The meeting will also hopefully highlight some of the misinformation concerning the benefits of expansion. One misconception is that the Peace Bridge is plagued by delays, but in fact, it tends to only suffer intense backup during peak travel times and holidays, according to another 2011 study. That study also debunked the idea that delays at the Peace Bridge have hurt tourism and shopping business from customers on the Canadian side, as only 4% of Canadians reported "delays" as a reason they don't utilize the crossing site. Even more telling, the report details that the most important factor to non-commercial Canadian crossing was to utilize better exchange rates, which accounted for the 70% increase in shopping-related crosses between 2000 and 2007.

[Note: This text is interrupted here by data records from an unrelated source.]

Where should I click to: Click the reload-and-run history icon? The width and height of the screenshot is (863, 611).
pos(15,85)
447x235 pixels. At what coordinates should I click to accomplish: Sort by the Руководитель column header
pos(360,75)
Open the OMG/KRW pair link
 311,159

Though trucking is hurt far more adversely by delays along the bridge than non-commercial interests, it still raises the question of how much that business is worth to the City of Buffalo. According to a 2008 study titled "Looking for Trickle Down Under the Peace Bridge," only 18% of truck traffic off the Peace Bridge actually ended up in Buffalo. Additionally, the report noted that increasing truck capacity would be an inefficient use of resources, as nearly all of the growth in ground transportation was reached by the year 2000, and has not necessitated major additions since.

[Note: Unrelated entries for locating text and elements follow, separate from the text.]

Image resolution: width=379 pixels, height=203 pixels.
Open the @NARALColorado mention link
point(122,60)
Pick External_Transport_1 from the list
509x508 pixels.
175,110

And what about those other 82% of trucks crossing the bridge? Because they are unable to make the turn at the end of the Plaza, many take a circuitous route around the city, creating incredible amount of wear on Buffalo's roads. Unfortunately, as the Peace Bridge retains all of the profits from their tolls, all the repairs to those roads will come out of the Buffalo tax payer's pockets. Since they do not stop in Buffalo, the City sees no benefit whatsoever from their crossing.
Considering all of these facts, it is clear that an expansion of the bridge will not benefit the residents of the West Side, and will only cause more harm. More importantly, however, it raises the question of whether these negative impacts make an expansion, and the Public Bridge Authority as a whole, good for the city of Buffalo at all.